Carefree is how youth should be

My friend Steven died last July and the other day I was thinking about him and how we used to argue about really dorky things, especially when we were in high school and one I recalled was the battle over a few of the words in the song “Love Potion No. 9,” by The Clovers.

(An aside: When I was in Portugal, I saw absolutely NO ONE using a stupid cellphone on the street or texting from the tables at the outdoor bar I called home in Lisbon. I have no idea why I thought of that in the midst of writing about Steven, but my mind is, you know, discursive.)

Anyway, in the song, there is a line about a kiss on the corner of 34th and Vine streets and I KNOW the line goes like this:

“And when I kissed a cop at 34th and Vine, he broke my little bottle of Love Potion No. 9.”

But Steven INSISTED in went like this:

“But when I kissed a CLOCK at 34th and Vine, IT broke my little bottle of Love Potion No. 9.”

Now, friends, you know I am nothing if not the soul of logic so I said, to Steven, logically (and rationally):

“You idiot. Why would he kiss a clock?”

And Steven was ready (he always was):

“Because he was stoned on the love potion. He didn’t know what he was doing.”

Ah, but I was ready:

“But a clock can’t break something. How can a clock break a bottle of anything, let alone love potion?”

And Steven was ready in return:

“It’s a song, schmuck, not the guy’s biography. In other words, IT’S FICTION so anything goes.”

I think he was reading H.P. Lovecraft that year. Or maybe Ayn Rand, which is more or less the same thing.

Yes, well, of course, it was a stupid argument, but we were 16 and did and said a lot of stupid things. We were friends and even though we’d seen each other rarely in the last 30 years, we were always friends and not having him on this boring paltry planet leaves a hole and not just for me but for, I think, the universe because people like Steven are integral to it. He was interested in everything and could talk about everything and sometimes even knew what the heck he was talking about, unlike his command of song lyrics, and when he didn’t know, he’d bluff, which is why he almost always took me in Hollywoods Gin because I could not read him at all.

Even in high school he knew weird stuff the rest of us would never have thought of. His first car, a blue ’55 Ford, he named:

Bucephalus.

Ah, you’re as dumbfounded as was I when he told me and our friend Pascarelli thought it was some sort of dirty word.

It was the name of Alexander the Great’s horse.

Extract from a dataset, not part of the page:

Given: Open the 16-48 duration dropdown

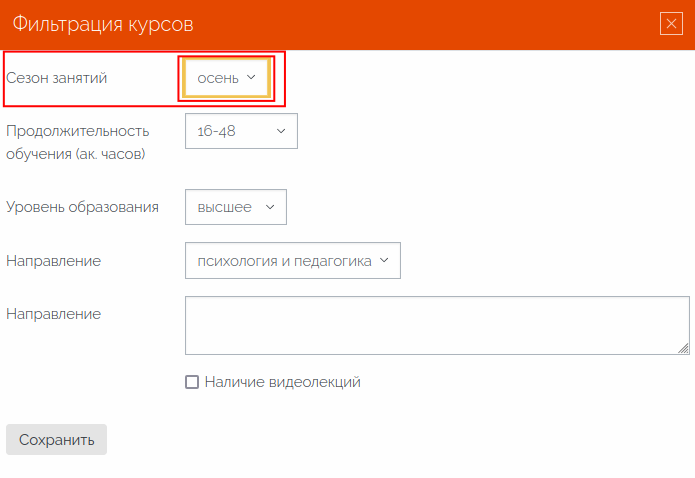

Ah, history: We had the same history teacher in high school even though I was a year ahead (chronologically, not intellectually) and he had to see her one day after school so we both went to her room and while he and she stood at her desk having a serious conversation (maybe about Genghis Khan’s turtle) I took everything off of her desk and put it in the waste paper basket, then Steven and I walked out.

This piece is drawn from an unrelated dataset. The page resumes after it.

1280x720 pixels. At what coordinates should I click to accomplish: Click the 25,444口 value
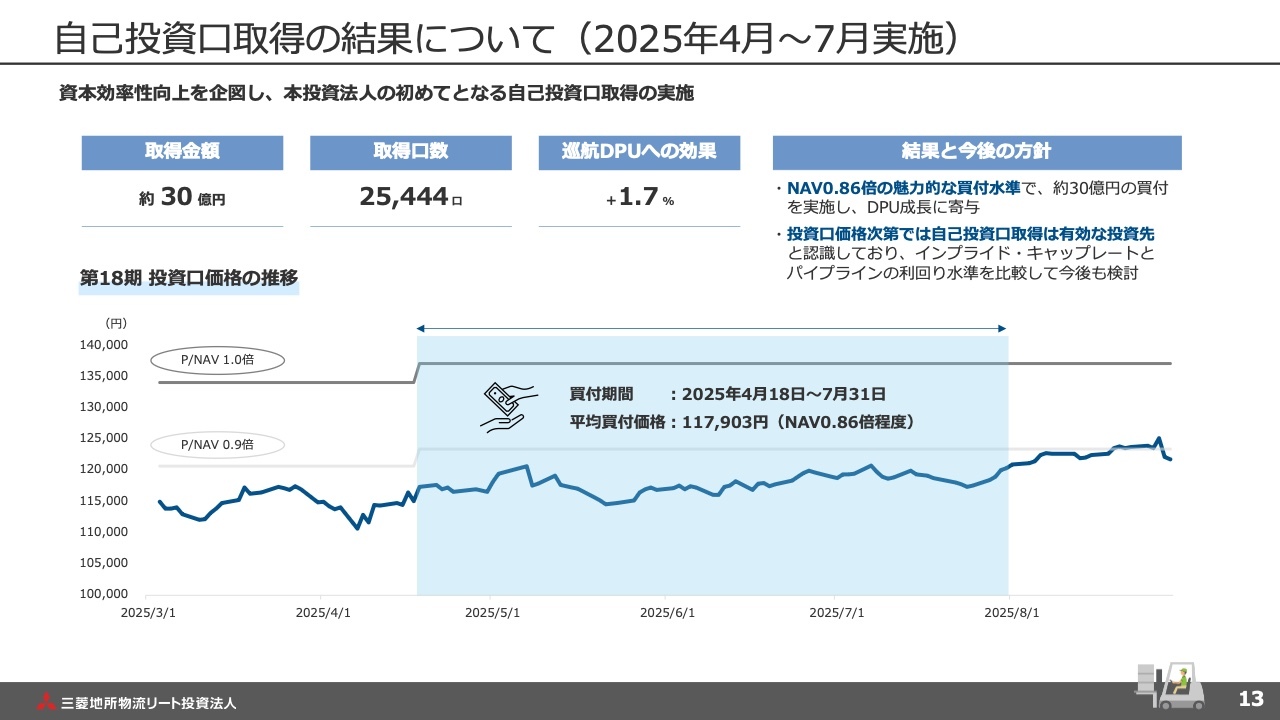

You know what she did? She laughed. And then made us come back and put everything back on her desk, which didn’t actually spoil the joke. We might have even neatened her desk in the process.

I’m thinking of this now in the wake of the latest horrific attack on innocent people at a concert in Manchester, England, which could just have easily been Manchester, N.H., or Manchester, Vt., and if you think not, well, that’s only because you forget that it happened at a nightclub in Florida, although not to kids — to 8 YEAR OLDS, for God’s sake. I’m remembering how even after the Bay of Pigs and the Cuban Missile Crisis, two kids were still nutty enough to gently trash a teacher’s desk and the teacher was cool enough to laugh about it but tough enough to make us fix it.

And then things got weird with assassinations and Vietnam and slaughter in African nations and American troops in places we couldn’t find on a map and then 911 and Afghanistan and Iraq and kids gunned down in a Connecticut school and in a Colorado movie theater and in a Florida nightclub and in a Paris theater and now a Manchester, England, concert venue and I wonder how 16-year-olds feel each day in school. Are they care-free enough to trash — gently — a teacher’s desk in fun? Or does the world weigh upon them?

I don’t know, man, but I’m glad my daughter, and Steven’s daughter, aren’t kids anymore, because these times, man … these times … whew. Back then, well, yeah, the Cuban Missile Crisis was scary but then we had a president who had a staff that was … ah, forget it, what’s the point?

Anyway, as the first anniversary of Steven’s death approached, I thought about looking up the words to “Love Potion No. 9” by those Clovers and then I thought, no. No. Let it alone. Let it alone just in case, just in case there is this thing called an Afterlife and in case, when I get there, I run into Steven, and he’ll greet me with:

“Hey, Clevie. It was a CLOCK!”

I don’t want to say, “No, it wasn’t, I Googled it.”

Nope. Never spoil a good argument/discussion with a stupid Google fact.

Mike Cleveland is former editor of The Cabinet.